Recovery Bets: Fashion and Lifestyle Stocks
The brokerage sees significant scope for a rebound in Trent Ltd, which has underperformed the market in recent months. The stock declined approximately 8.00% over the past three months compared to a 6.00% rise in the Sensex.
| Parameter: | Trent Ltd Expectations |
|---|---|
| Fashion Business Growth: | 18.00% year-on-year (December quarter) |
| Consolidated Revenue Growth: | 17.00% |
| Forward Earnings Valuation: | 72x |
| Market Position: | High probability of near-term upside |
After the recent correction, valuations at around 72x forward earnings are now closer to discretionary retail peers, leading Morgan Stanley to anticipate near-term upside potential.
Page Industries Ltd presents a similar recovery thesis, having fallen 17.00% over three months. The brokerage expects December-quarter revenue growth to improve sequentially to 6.00% with accelerating volumes. The stock's valuation, currently well below its five-year average, could re-rate as earnings momentum returns.
Aditya Birla Lifestyle Brands Ltd also features among preferred picks, with Morgan Stanley expecting sequential performance improvement and approximately 10.00% revenue growth, supported by better trends across lifestyle and allied brands.
Staples and Beverages: Selective Optimism
In the staples segment, Morgan Stanley remains positive on Marico, citing strong revenue growth driven by pricing strategies and easing copra costs, which should support margin recovery. Despite already outperforming peers, the firm believes further gains are possible as results stay ahead of the sector.
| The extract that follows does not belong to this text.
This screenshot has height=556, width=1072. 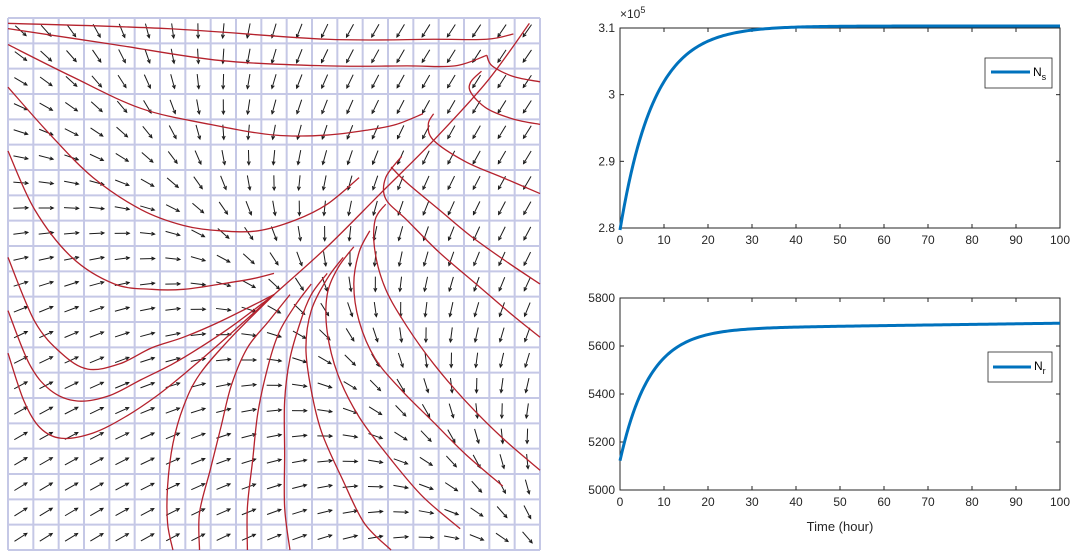 What do you see at coordinates (620, 502) in the screenshot?
I see `nr-x-tick-label: 0` at bounding box center [620, 502].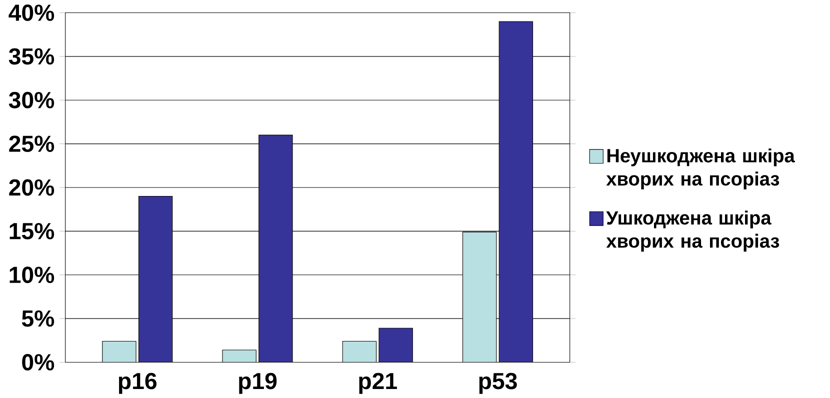 This screenshot has width=830, height=398. I want to click on y-tick-label: 15%, so click(32, 231).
Varun Beverages represents another preferred investment, with expectations of upbeat management commentary around growth prospects and optionality from portfolio expansion keeping the risk-reward equation favorable.
| Stock: | Key Drivers |
|---|---|
| Marico: | Strong revenue growth, easing copra costs, margin recovery |
| Varun Beverages: | Portfolio expansion, favorable risk-reward profile |
| Titan Company: | Festive-led jewellery growth, stable margins |
| Jubilant FoodWorks: | Solid same-store sales growth |
Titan Company remains a relative outperformer despite sharply higher gold prices. Morgan Stanley expects strong festive-led jewellery growth in the December quarter, with stable-to-improving margins supporting continued stock strength.
Jubilant FoodWorks is positioned as a near-term earnings play, with solid same-store sales growth likely to reverse recent stock underperformance.
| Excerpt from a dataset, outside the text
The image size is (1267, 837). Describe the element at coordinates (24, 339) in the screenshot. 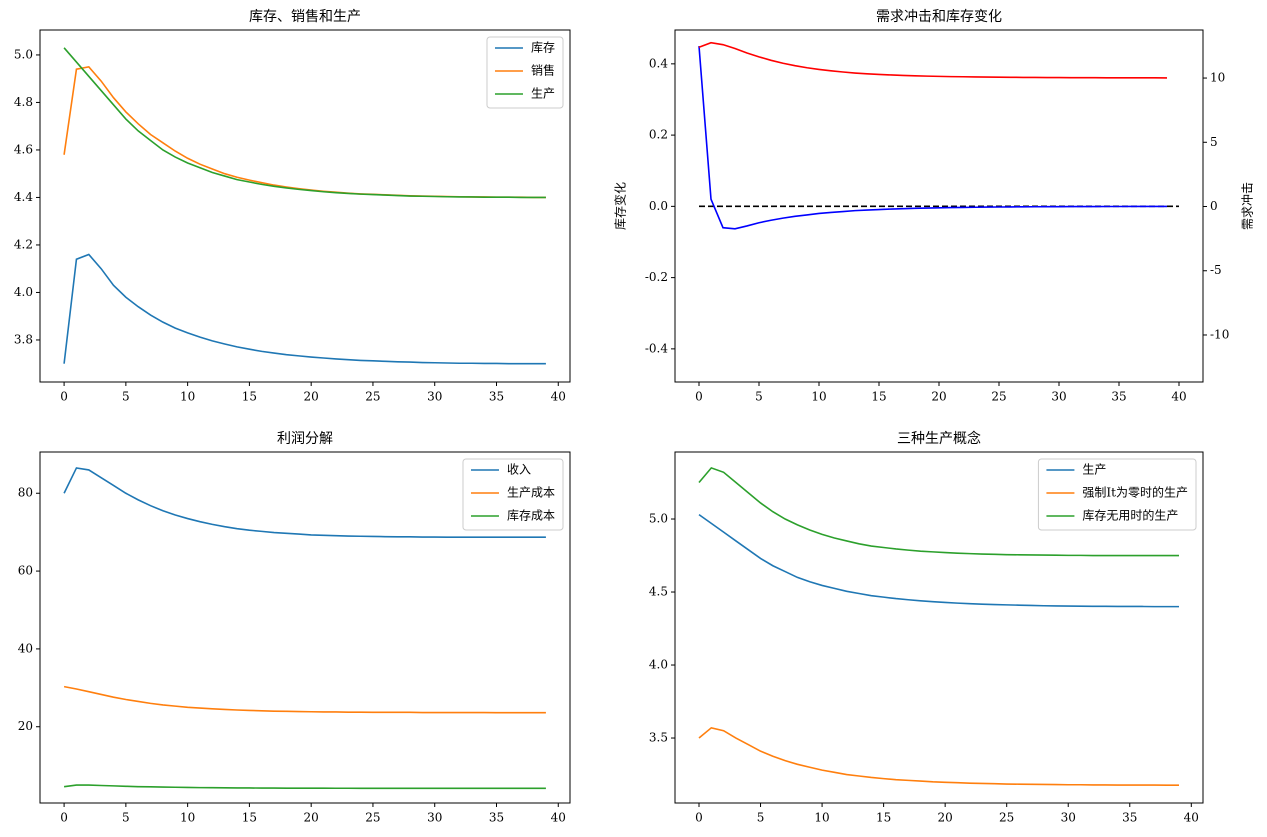

I see `y-tick-label: 3.8` at that location.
Caution Flags: FMCG and Retail Concerns
Morgan Stanley turns notably cautious on several heavyweight consumer names where near-term triggers appear limited. Britannia Industries is expected to underperform the broader market despite steady revenue growth. While biscuits are widely viewed as beneficiaries of GST rate cuts, the firm believes the stock will remain range-bound due to a lack of immediate catalysts.
Caution extends to FMCG majors Dabur and Hindustan Unilever. For Dabur, Morgan Stanley points to a slow pace of demand recovery and relatively weak performance versus peers, even as margins inch upward. Hindustan Unilever is expected to post the lowest revenue growth among FMCG peers in the December quarter.
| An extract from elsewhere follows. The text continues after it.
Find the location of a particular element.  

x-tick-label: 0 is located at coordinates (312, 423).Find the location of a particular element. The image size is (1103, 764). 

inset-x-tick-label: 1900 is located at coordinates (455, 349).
| Cautionary Picks: | Key Concerns |
|---|---|
| Hindustan Unilever: | Lowest revenue growth among FMCG peers |
| Dabur: | Slow demand recovery, weak peer performance |
| Berger Paints: | Revenue growth trailing guidance |
| Avenue Supermarts: | Softened near-term growth, rich valuations |
In the paints segment, Berger Paints is flagged as vulnerable to continued underperformance. Morgan Stanley expects December-quarter revenue growth to trail management guidance and lag peers, particularly Asian Paints, based on dealer checks and weaker volume trends.
The brokerage expresses most concern about Avenue Supermarts, where near-term growth has softened meaningfully. Despite management's long-term focus on aggressive store expansion, current revenue growth trends and extremely rich valuations leave little room for disappointment.